The routine that you mention has most of the heuristics, but the two
call sites that use it have additional limitations, check the source.

> - Can I force inlining of a given function? Even a hack is fine, I am trying to 
> evaluate several code generation schemes, and I would like to measure the impact 
> of inlining. Whatever works is fine.

I do not think that this is possible currently, but a simple hack that
allows you to do this with an environment variable would do the trick
(as a temporary hack).

> 
> - I tried to run code with calls to Mono.Simd on architectures that do not 
> support SIMD (or on x86 with the flag --optimize=-simd). A simple loop written 
> in C a[i]=b[i]+c[i] gets vectorized by GCC, the bytecode esentially contains 
> calls to Mono.Simd.Vector4f::LoadAligned, StoreAligned and op_Addition, plus 
> address computations. The generated code, however, is very inefficient, values 
> being copied around many times.
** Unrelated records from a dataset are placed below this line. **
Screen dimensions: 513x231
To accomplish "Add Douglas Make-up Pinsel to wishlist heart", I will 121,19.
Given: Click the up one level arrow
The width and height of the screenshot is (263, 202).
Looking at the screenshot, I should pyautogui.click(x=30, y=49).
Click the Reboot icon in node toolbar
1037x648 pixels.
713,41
Here is an example I captured with 'mono -v -v':
>    f8:	8b 11                	mov    (%ecx),%edx
>    fa:	89 55 b8             	mov    %edx,-0x48(%ebp)
>   12e:	8b 4d b8             	mov    -0x48(%ebp),%ecx
>   131:	89 4d 88             	mov    %ecx,-0x78(%ebp)
>   15e:	d9 45 88             	flds   -0x78(%ebp)
>   161:	d9 45 98             	flds   <...second op...>
>   164:	de c1                	faddp  %st,%st(1)
>   19c:	d9 9d 4c ff ff ff    	fstps  -0xb4(%ebp)
>   1b6:	d9 85 4c ff ff ff    	flds   -0xb4(%ebp)
>   1bc:	d9 5d a8             	fstps  -0x58(%ebp)
>   1da:	8b 4d a8             	mov    -0x58(%ebp),%ecx
>   1dd:	89 4d d8             	mov    %ecx,-0x28(%ebp)
>   1f2:	8b 4d d8             	mov    -0x28(%ebp),%ecx
>   1f5:	89 08                	mov    %ecx,(%eax)
> 
> It seems that a simple copy propagation followed by dead code elimination would 
> fix it. But I am not sure where I should look. Any comment or suggestion?
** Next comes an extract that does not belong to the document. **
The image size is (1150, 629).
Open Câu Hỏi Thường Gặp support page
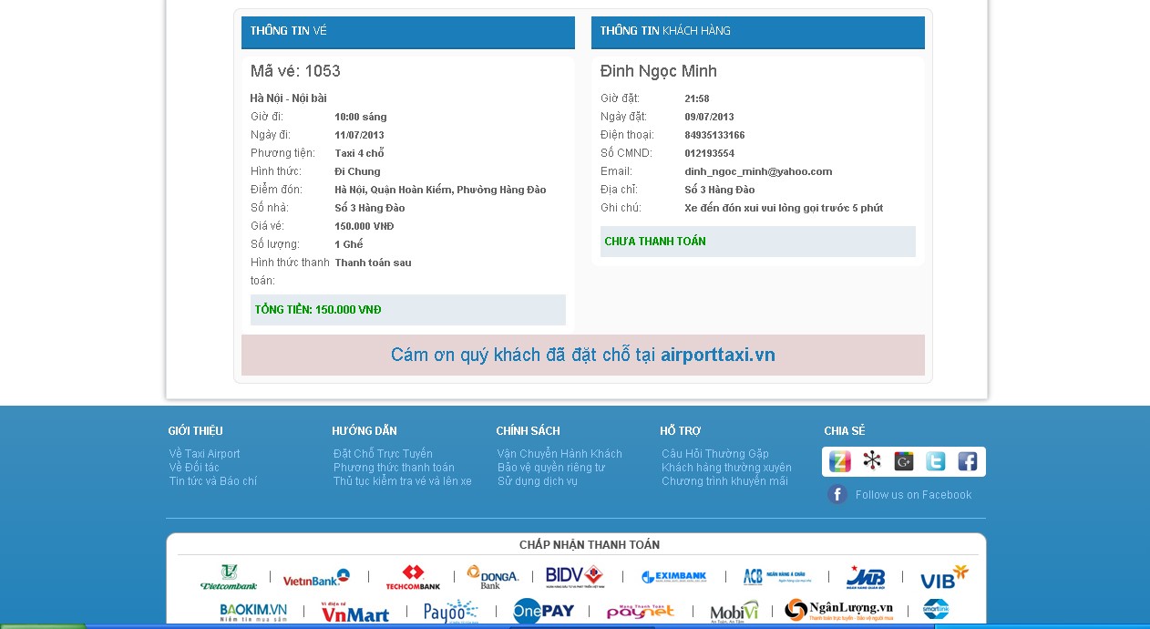coord(715,454)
You are correct that the code quality is not great, let me give you some
background on how we got here.   Our previous JIT engine transformed the
CIL byte stream into a tree-based intermediate representation.   Back in
that day we implemented various optimizations on this tree, including
the decomposition of the tree into an SSA form, and then various
optimizations based on the SSA form.   

Although the optimizations were useful, the tree representation
prevented other optimizations from taking place and the code quality was
not that great.

A new engine that circumvented the tree representation was created which
avoided the tree, so a new set of optimizations became possible, this
new IR is documented here:

http://www.mono-project.com/Linear_IL

The code generation improved, but some of the old optimizations that we
had created were lost in the process.   Although the code continues to
exist in the tree, they have not been ported.

In particular, a full framework to do partial redundancy elimination
existed (and it supported dead code elimination) in the file ssapre.c

I am not sure what is best: to port the ssapre.c framework to work on
Mono's new JIT, or to build a simplistic DCE/PRE framework on top of the
current IR.

There is definitely plenty of low-hanging fruit in the Mono JIT at this
point.